E-Boost also contains more magnesium, chromium, and potassium than Emergen-C. It has only 5 calories, 1 gram of carbohydrates, no artificial colors or flavors and no sugar.
Damn! How’d they do all that?
Created by New York City restaurateur John McDonald and his partner Josh Taekman, they spent two years developing a product that is a major alternative to the sugary over-caffeinated “energy” products that are flooding the store shelves everywhere. They wanted something that not only boosted your energy, but was healthy and also helped improve immunity and mental acuity.
Now, the product is being stocked at upper-end hotels and boutique stores and is becoming a hit with the shiny/ pretty jet-set crowd. It may not get you into the latest closet-sized nightclub on the Sunset strip, but for those in the know, its the underground, hangover-beating secret weapon for uber-trendy celebutards everywhere.
Now I am no doctor or chemical biologist, but I tried to do as much of a scientific critical comparison of the two products as closely as possible, I made sure I had two identical work days, with the same number of hours of sleep, same foods eaten before and after and same level of activity during the day. On the first day, I took one packet of Emergen-C in the morning when I woke up and one at 2pm, just before the onset of the post-lunch “afternoon blahs.” Then I did the same thing with E-Boost the next day and did my comparisons.
The differences were night and day between the two. E-Boost won hands down. 10 minutes after taking E-Boost, I felt as if I had had a cup of coffee, even though there was no caffeine in my system. I could tell that the niacin in E-Boost was starting to do its thing, opening blood vessels and giving me that initial rush feeling. After about 20 minutes, I felt as if I had consumed an energy drink. About 10 minutes later, I felt totally alert. I was energetic but not hyper, pumped but not jittery and overall just felt really awake.
By comparison, I didn’t notice any real increased benefits on the day I took Emergen-C.

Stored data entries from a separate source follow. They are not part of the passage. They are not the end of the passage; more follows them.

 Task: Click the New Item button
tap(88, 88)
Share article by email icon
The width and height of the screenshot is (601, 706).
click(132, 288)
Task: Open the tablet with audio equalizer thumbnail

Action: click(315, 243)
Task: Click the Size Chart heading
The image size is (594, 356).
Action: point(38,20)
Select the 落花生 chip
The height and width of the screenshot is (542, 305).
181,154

Also, I used to dislike how Emergen-C didn’t always dissolve in water, leaving little bits of “stuff” floating in the bottle. E-Boost on the other hand seemed to dissolve completely and with very little effort. You only need 8 ounces of water, but throwing it into a large liter sized water bottle didn’t seem to hurt it at all. E-Boost also comes in a tube of tablets that you can just drop into water. Sort of like alka-seltzer with a kick in the ass.
OK, enough of the science. How does it taste?

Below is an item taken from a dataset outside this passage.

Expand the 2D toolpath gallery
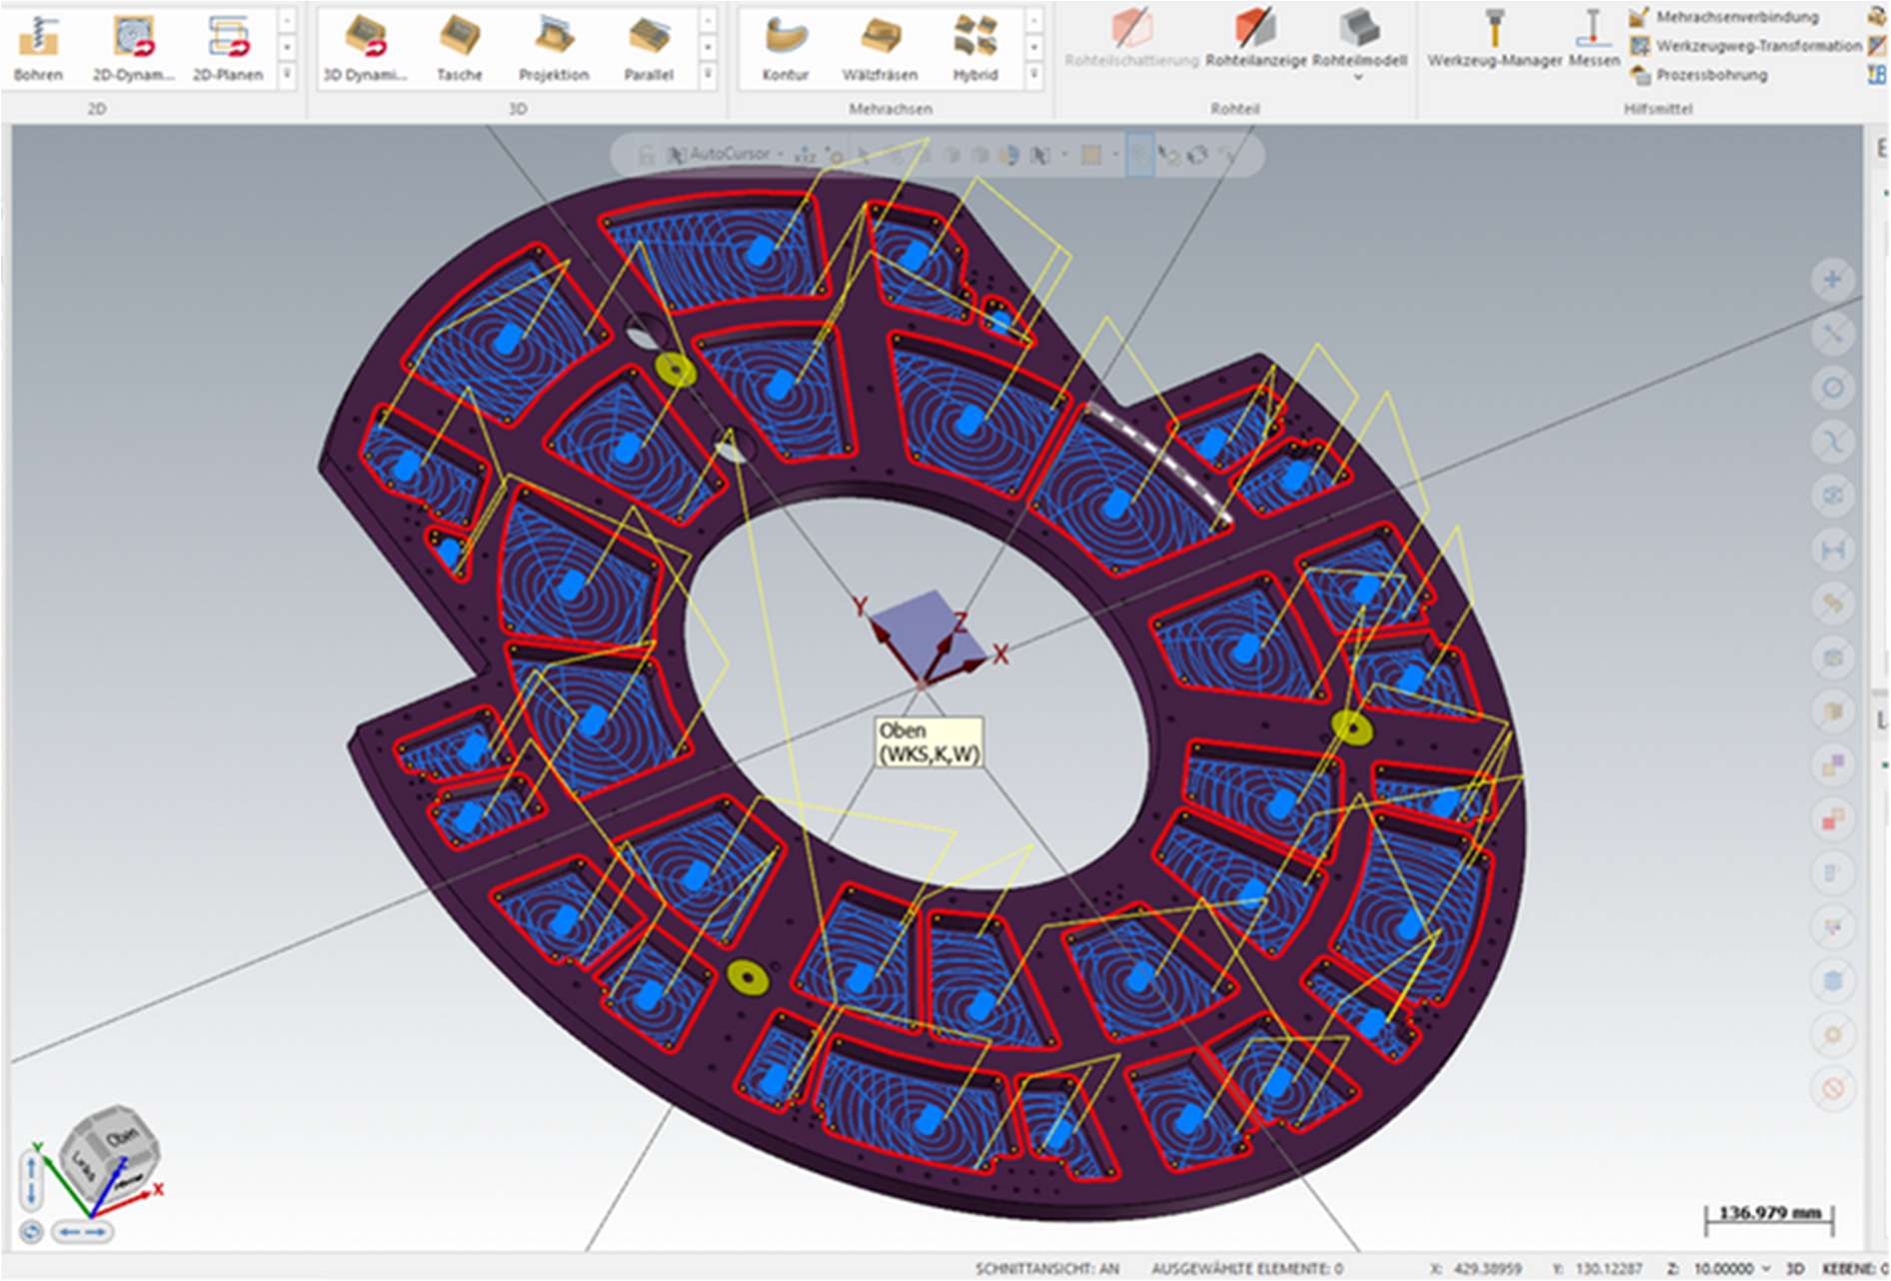The width and height of the screenshot is (1891, 1281). tap(287, 74)
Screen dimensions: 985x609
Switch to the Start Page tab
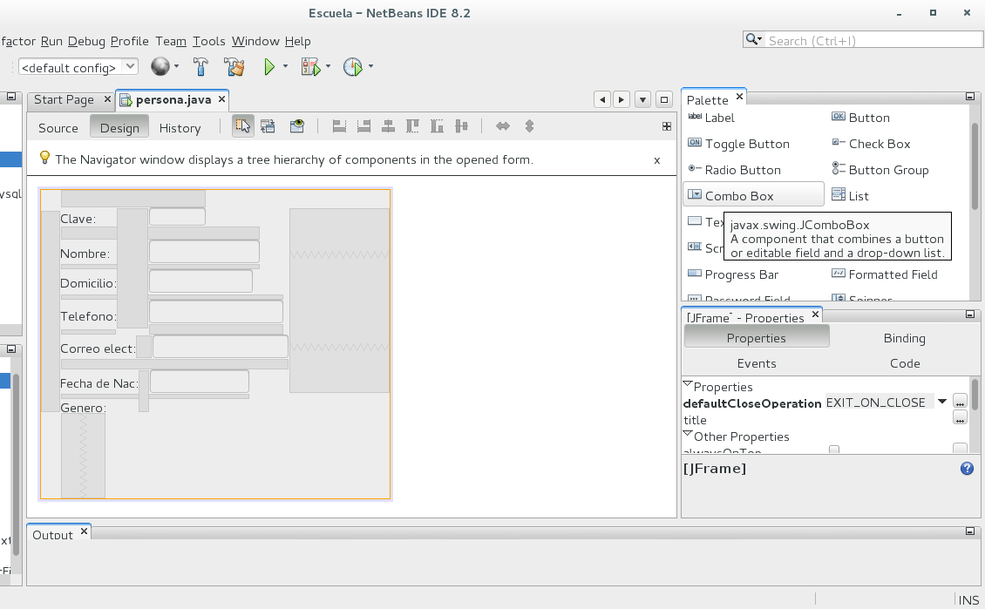pyautogui.click(x=64, y=99)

Again, its E-Boost by a mile. Emergen-C has always sort of tasted like a ground up vitamin C tablet; kind of tart and with a slight chemical taste. E-Boost on the other hand, just tasted like orange soda. Slightly fizzy, but definitely not hugely carbonated. It was refreshing and tasted great.
I really wanted to dislike E-Boost. I figured that this was yet another energy supplement trying to break into the already-crowded market by pandering to the gen-x’ers and sports enthusiasts like all the others. But in the end I discovered I really enjoyed this product. I started giving away several of the packets to friends and co-workers to try out, but now I find I am hoarding the packets I have left, hiding them away in my pantry and work bag like a little secret weapon I have to face the day with.
Bottom line: E-Boost works and it works well, blowing Emergen-C clear out of the water. It packs a punch without tearing up your insides like energy drinks do, it picks you up without the need for caffeine, keeps you going without having to drink a ton of it and overall just seems to make the day go by just a little easier.